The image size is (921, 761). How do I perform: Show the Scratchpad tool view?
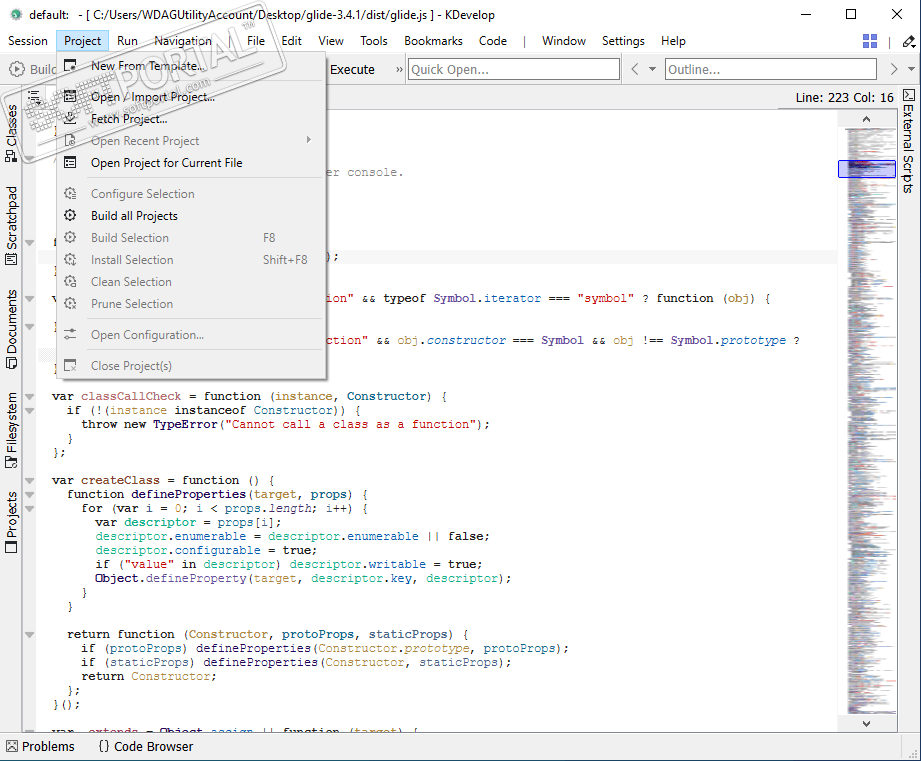point(12,225)
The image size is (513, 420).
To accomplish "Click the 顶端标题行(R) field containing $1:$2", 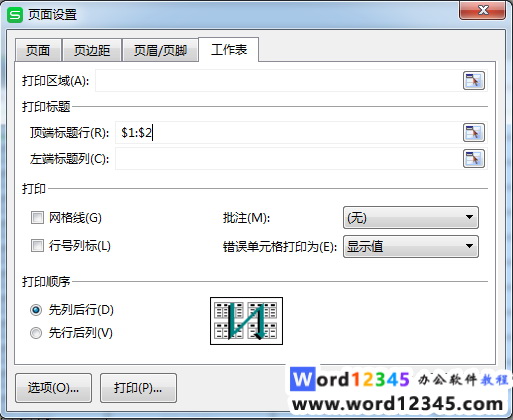I will pos(289,132).
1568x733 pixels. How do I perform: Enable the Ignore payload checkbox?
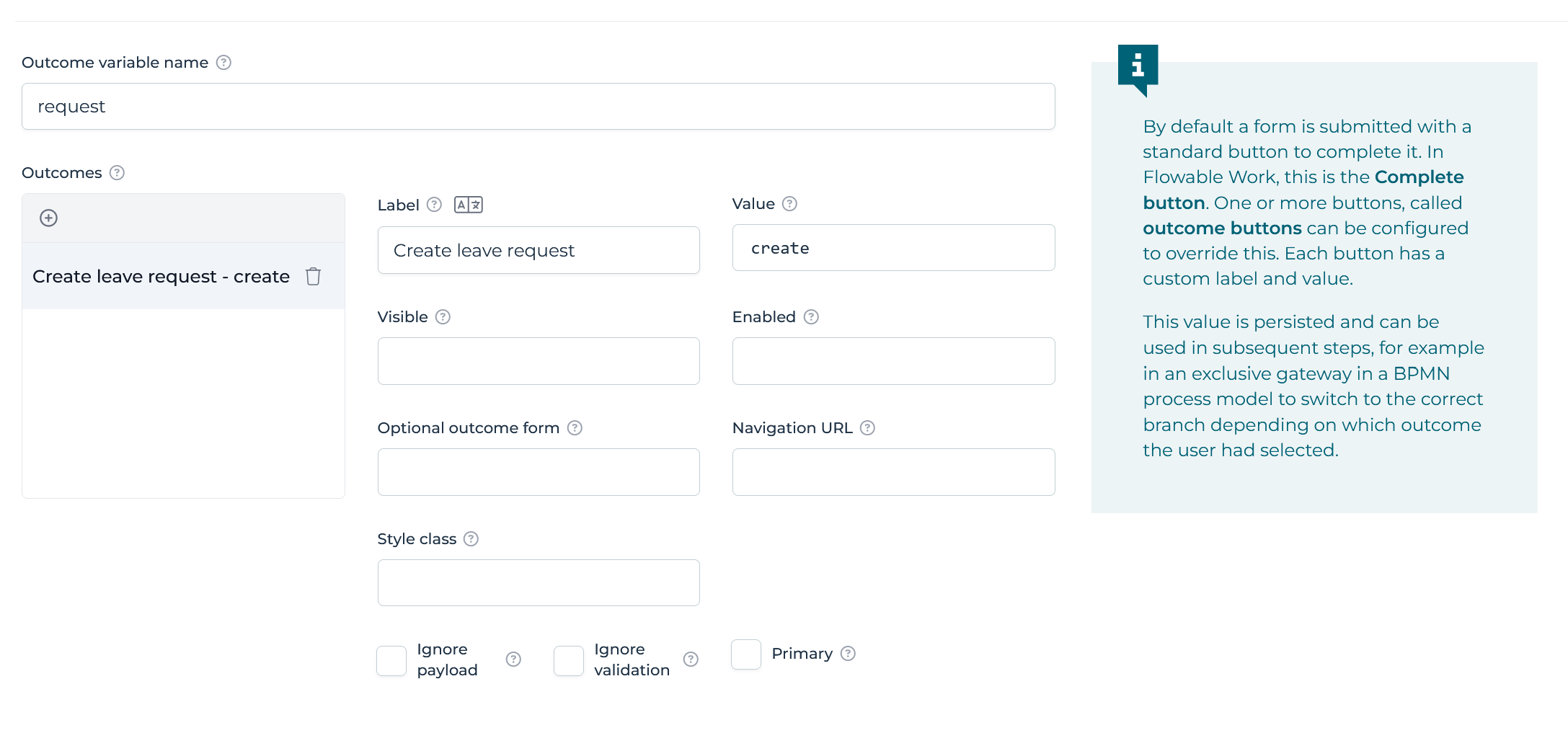click(x=391, y=660)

= = = =

EXERCISE DETAILS: Omit the pictures and write out the lines above from the one with "1568x733 pixels. How" through the last, unchanged.

SOLUTION FOR THIS EXERCISE:
1568x733 pixels. How do I perform: Enable the Ignore payload checkbox?
click(x=391, y=660)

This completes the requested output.